# Homework Help: Potential Energy (gravity & spring)

1. Oct 8, 2006

### sebmista

alright guys I've been going at this problem for a while I can't seem to figure it out. Here it is

A flea is able to jump straight up about 0.40 m. It has been said that if a flea were as big as a human, it would be able to jump over a 100 story building! When an animal jumps, it converts work done in contracting muscles into gravitational potential energy (with some steps in between). The maximum force exerted by a muscle is proportional to its cross-sectional area, and the work done by the muscle is this force times the length of contraction.

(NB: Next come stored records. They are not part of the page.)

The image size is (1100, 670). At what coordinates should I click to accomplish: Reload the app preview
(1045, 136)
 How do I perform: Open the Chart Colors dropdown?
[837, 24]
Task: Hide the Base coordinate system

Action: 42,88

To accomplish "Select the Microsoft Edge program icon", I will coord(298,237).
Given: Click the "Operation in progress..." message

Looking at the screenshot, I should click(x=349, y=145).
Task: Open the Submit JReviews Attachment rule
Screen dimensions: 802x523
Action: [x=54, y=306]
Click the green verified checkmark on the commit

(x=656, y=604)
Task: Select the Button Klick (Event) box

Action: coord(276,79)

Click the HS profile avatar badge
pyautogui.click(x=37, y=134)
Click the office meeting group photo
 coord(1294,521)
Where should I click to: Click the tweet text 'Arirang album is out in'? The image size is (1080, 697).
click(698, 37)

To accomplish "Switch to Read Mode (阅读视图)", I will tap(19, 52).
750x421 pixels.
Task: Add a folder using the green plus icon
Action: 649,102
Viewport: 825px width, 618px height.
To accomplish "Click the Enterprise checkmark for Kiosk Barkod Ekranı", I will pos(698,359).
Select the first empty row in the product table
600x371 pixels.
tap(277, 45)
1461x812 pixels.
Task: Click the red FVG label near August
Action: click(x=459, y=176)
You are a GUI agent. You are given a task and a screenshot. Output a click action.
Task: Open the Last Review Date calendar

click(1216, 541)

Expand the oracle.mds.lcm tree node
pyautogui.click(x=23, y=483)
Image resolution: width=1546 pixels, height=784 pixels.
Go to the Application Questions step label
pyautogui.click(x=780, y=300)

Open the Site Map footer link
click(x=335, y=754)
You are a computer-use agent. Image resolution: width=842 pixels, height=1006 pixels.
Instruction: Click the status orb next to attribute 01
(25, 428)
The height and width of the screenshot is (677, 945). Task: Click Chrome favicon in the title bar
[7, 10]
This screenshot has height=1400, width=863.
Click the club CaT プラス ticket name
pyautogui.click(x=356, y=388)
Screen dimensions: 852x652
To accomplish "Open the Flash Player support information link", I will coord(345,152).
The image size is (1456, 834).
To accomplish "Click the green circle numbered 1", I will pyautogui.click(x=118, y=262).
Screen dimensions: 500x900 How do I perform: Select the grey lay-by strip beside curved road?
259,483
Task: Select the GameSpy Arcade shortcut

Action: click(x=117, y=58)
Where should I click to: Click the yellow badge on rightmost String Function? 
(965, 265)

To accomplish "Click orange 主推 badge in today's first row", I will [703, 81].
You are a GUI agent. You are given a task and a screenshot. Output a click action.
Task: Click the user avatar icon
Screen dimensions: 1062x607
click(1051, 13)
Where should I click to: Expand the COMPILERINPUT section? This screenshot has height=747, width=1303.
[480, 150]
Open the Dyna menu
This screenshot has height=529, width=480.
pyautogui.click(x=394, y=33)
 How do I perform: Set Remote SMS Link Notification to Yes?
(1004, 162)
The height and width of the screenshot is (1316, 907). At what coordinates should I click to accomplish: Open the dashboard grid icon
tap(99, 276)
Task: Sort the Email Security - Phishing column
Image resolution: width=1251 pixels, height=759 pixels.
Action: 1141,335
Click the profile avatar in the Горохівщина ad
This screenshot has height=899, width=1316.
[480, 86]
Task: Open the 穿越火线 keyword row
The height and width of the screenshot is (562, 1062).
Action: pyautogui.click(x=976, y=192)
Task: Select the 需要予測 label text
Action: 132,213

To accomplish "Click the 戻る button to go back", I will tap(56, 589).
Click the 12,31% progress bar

If we magnified a flea by a factor of 550, the cross section of its muscle would increase by 550^2 and the length of contraction would increase by 550. How high would this "superflea" be able to jump? (Don't forget that the mass of the "superflea" increases as well.)

So this is the set up I've come up with...
The initial gravity PE is 0 and the Initial and Final Kinetic energies are 0 as well... The final spring energy is 0 too so I'm left with
1/2kx^2 initial = mgy final y = .40 but I'm left with 3 other unknowns... If i knew them I could just multiply them all by 550 right?
HELP

2. Oct 8, 2006

### OlderDan

The values of the unknowns are not really important. Make some reasonable assumptions for the mass of the flea and the area and contraction lengths of the muscles and see if you can do the problem.

3. Oct 8, 2006

### sebmista

Hmmm... Ok so then I do the following estimations...

m = .000001 kg
area = 1 millimeters (10^-3)
contraction = .000001 micrometer (10^-6)

so then it would be
m = .000001 x 550 = .5.5e-4 kg
area = .001 x 550^2 = 302.5 meters ???? this seems weird...
contraction = .000001 x 550 = 5.5e-4 meters

Am I going in the right direction?

4. Oct 8, 2006

### OlderDan

area would be square millimeters, not just milimeters, but the numerical part is OK

Since the numbers do not reallly matter, you could use simpler ones. It will be best if you express things in mks units. The mass in kg is good. The area should be some number of meters squared. If you square your 1mm that would be .0000001 m^2. Your contraction number is OK if expressed in meters, but your number is incredibly small. 1mm or .001m would be fine and easier to keep track of.

The important thing is the information that work done in contracting the muscle is the same as the gravitational potential energy achieved when jumping. From the information given that work is proportional to the are times the length of the muscle. Can you write an equation that expresses that relationship? And what happens to the mass of the flea if all the lengths are multiplied by 550?